═════ EXERCISE INPUTS
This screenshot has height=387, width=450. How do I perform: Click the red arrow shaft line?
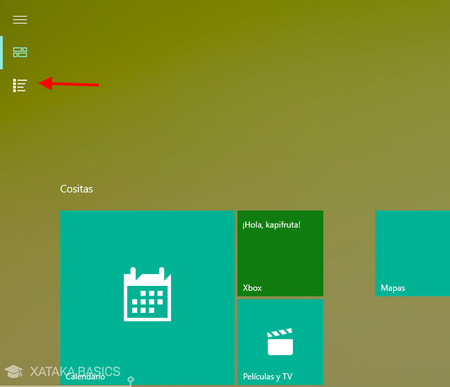pyautogui.click(x=76, y=85)
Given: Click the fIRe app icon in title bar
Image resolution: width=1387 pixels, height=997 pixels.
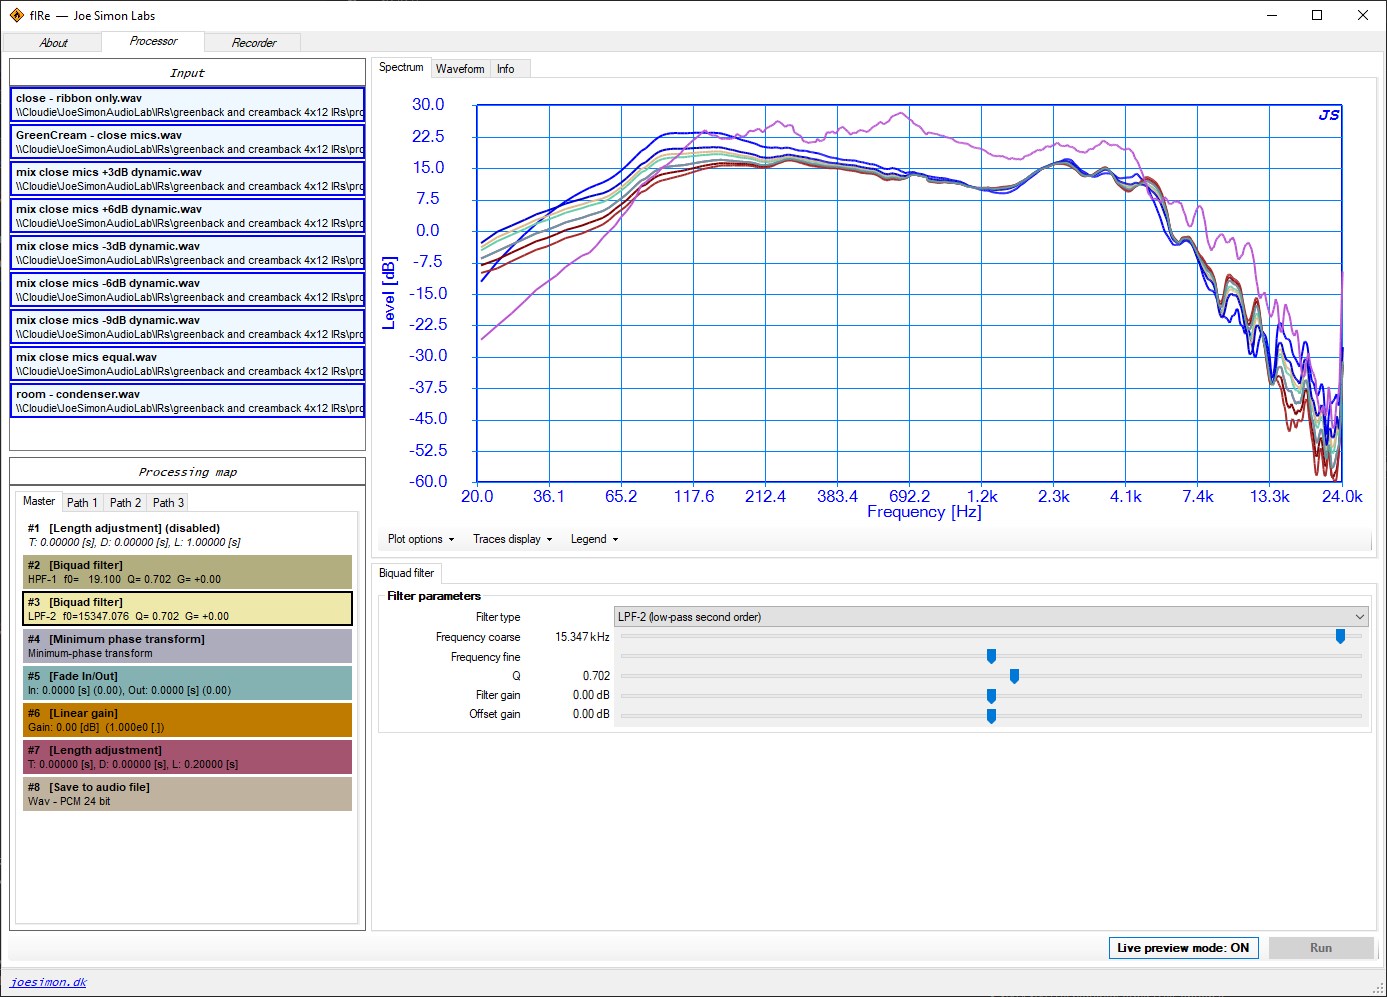Looking at the screenshot, I should [x=16, y=15].
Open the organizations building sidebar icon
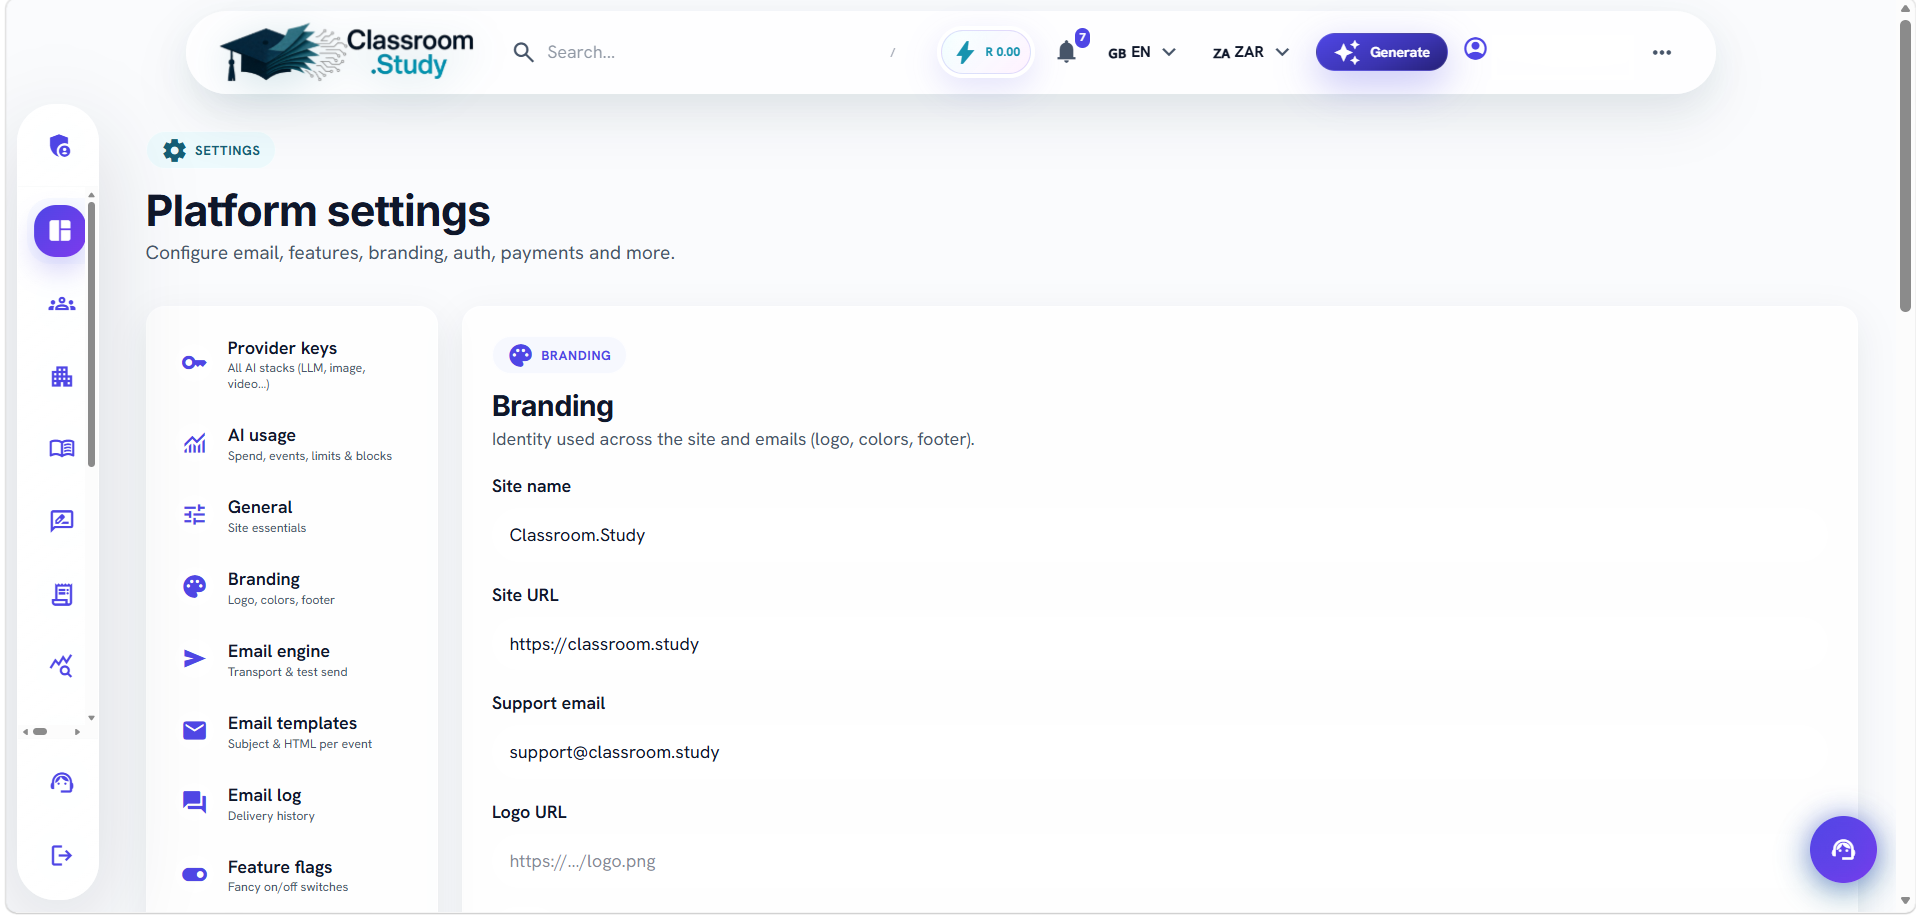This screenshot has width=1920, height=917. tap(62, 377)
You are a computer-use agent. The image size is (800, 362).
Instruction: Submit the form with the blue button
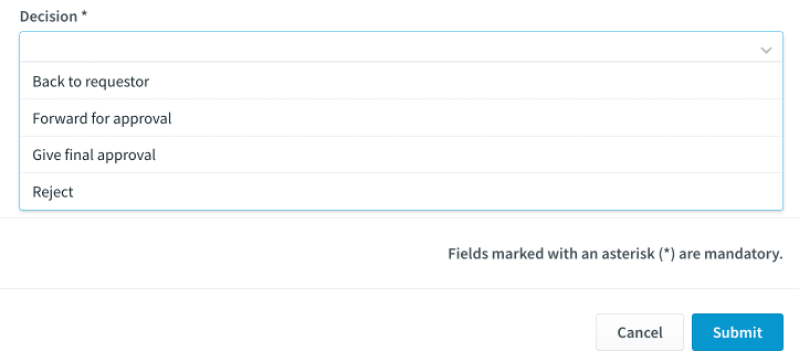tap(737, 332)
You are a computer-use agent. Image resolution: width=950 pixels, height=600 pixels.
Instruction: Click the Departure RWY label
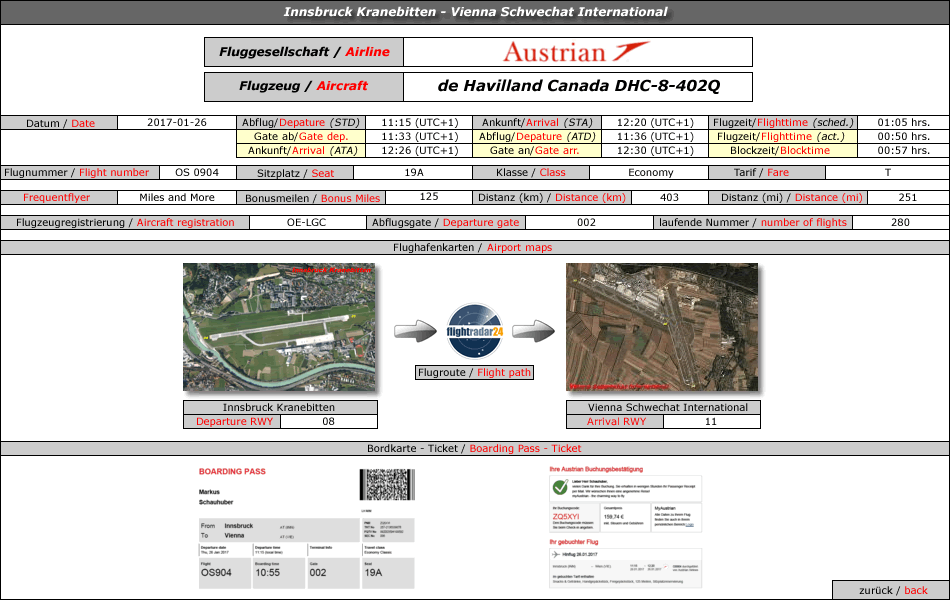(233, 422)
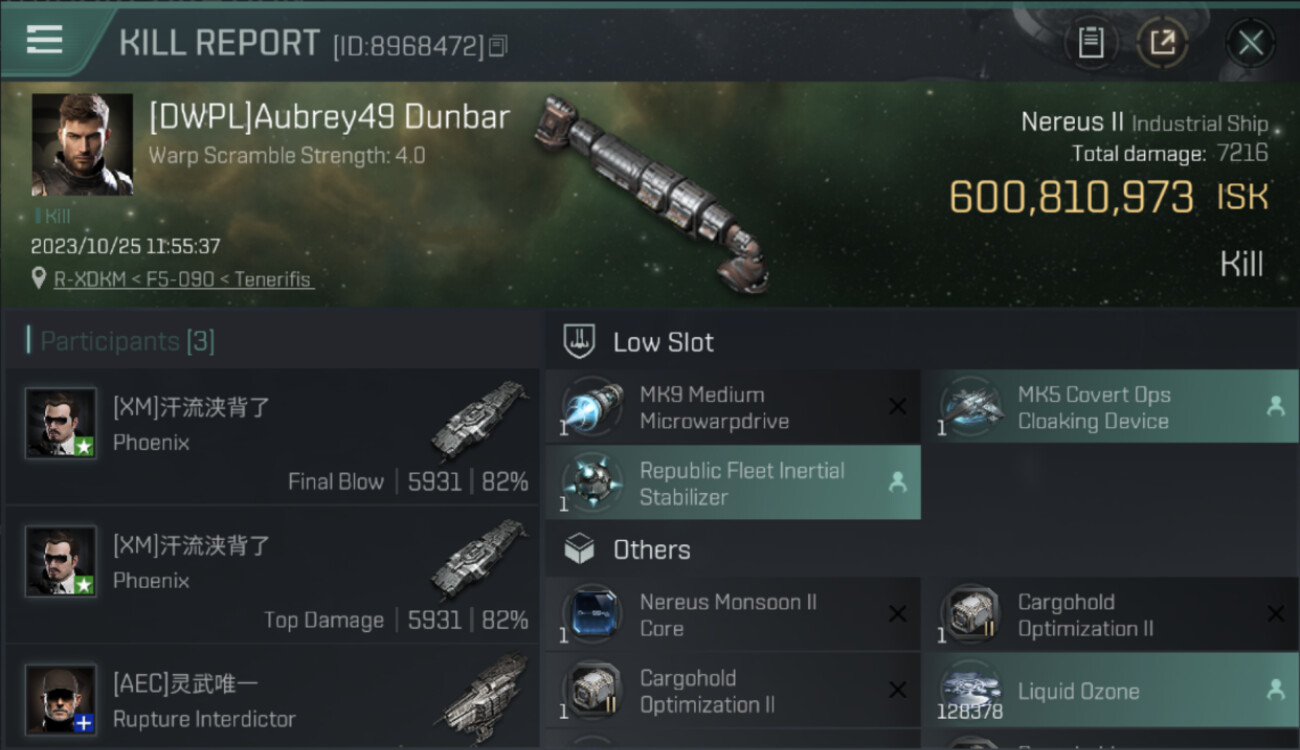Close the kill report window
This screenshot has width=1300, height=750.
click(x=1250, y=43)
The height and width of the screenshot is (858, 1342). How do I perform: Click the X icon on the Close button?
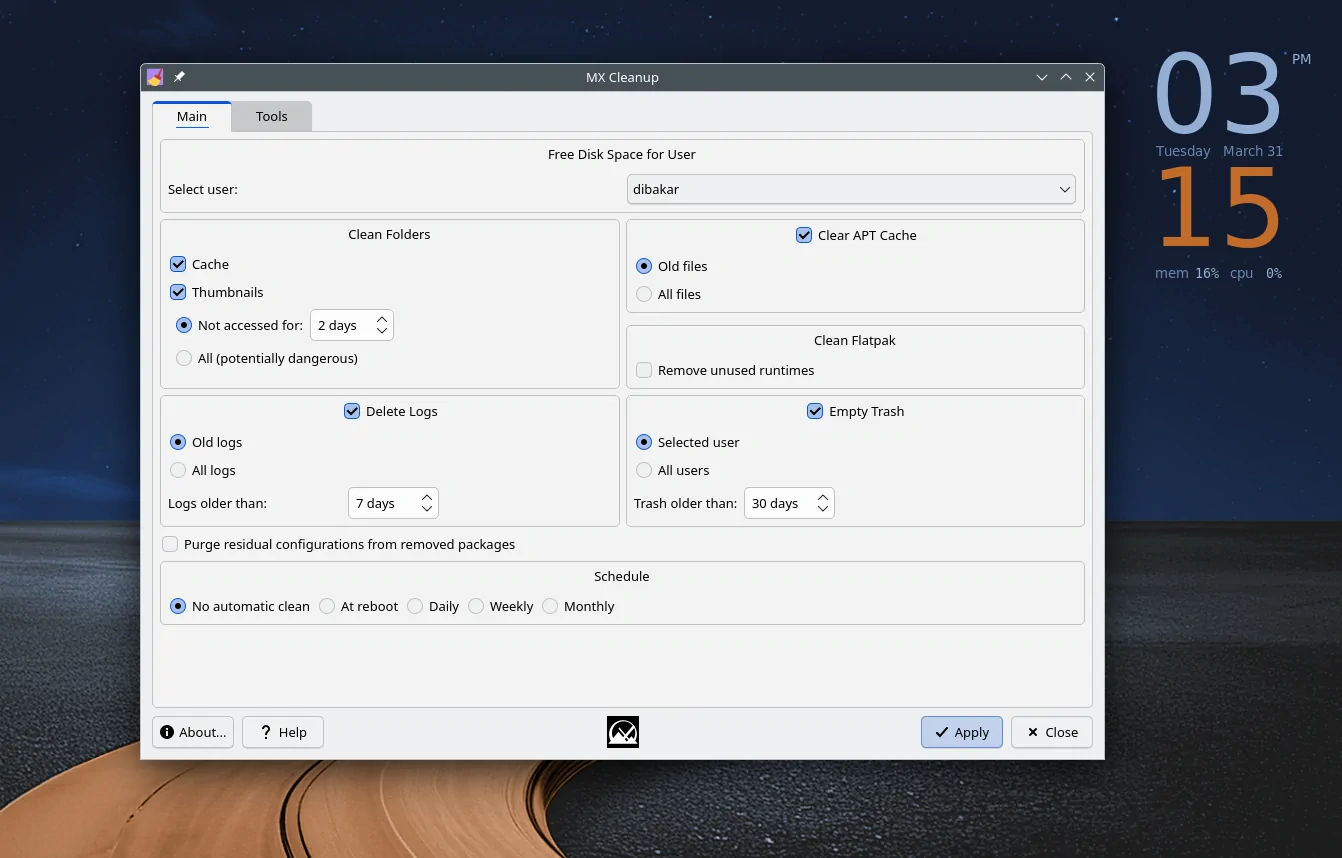(1031, 732)
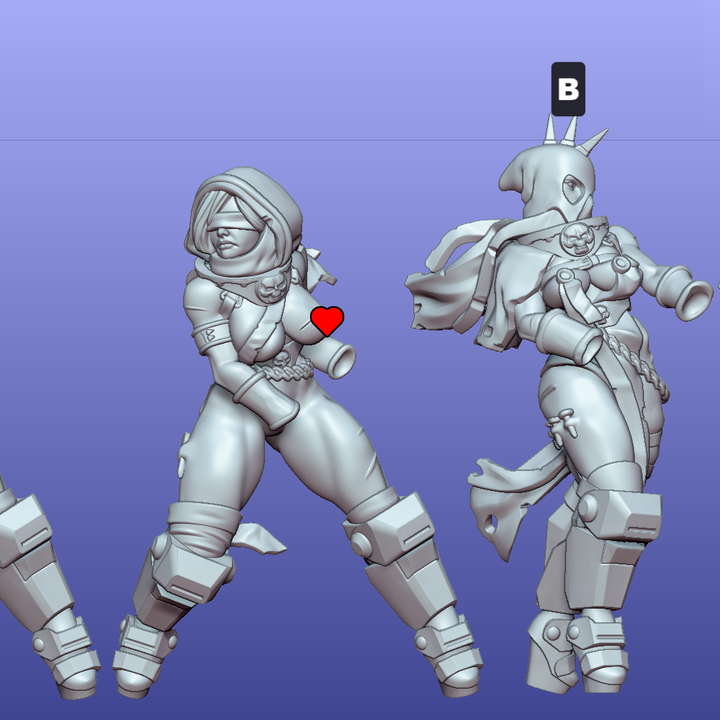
══════════
-- WHAT THE EXERCISE ASKS --
Please go through the data and copy each line containing the word "agent".

-- RESULT OF THE TASK --
You are a computer-use agent. The image size is (800, 362).
You are a computer-use agent. Image resolution: width=950 pixels, height=600 pixels.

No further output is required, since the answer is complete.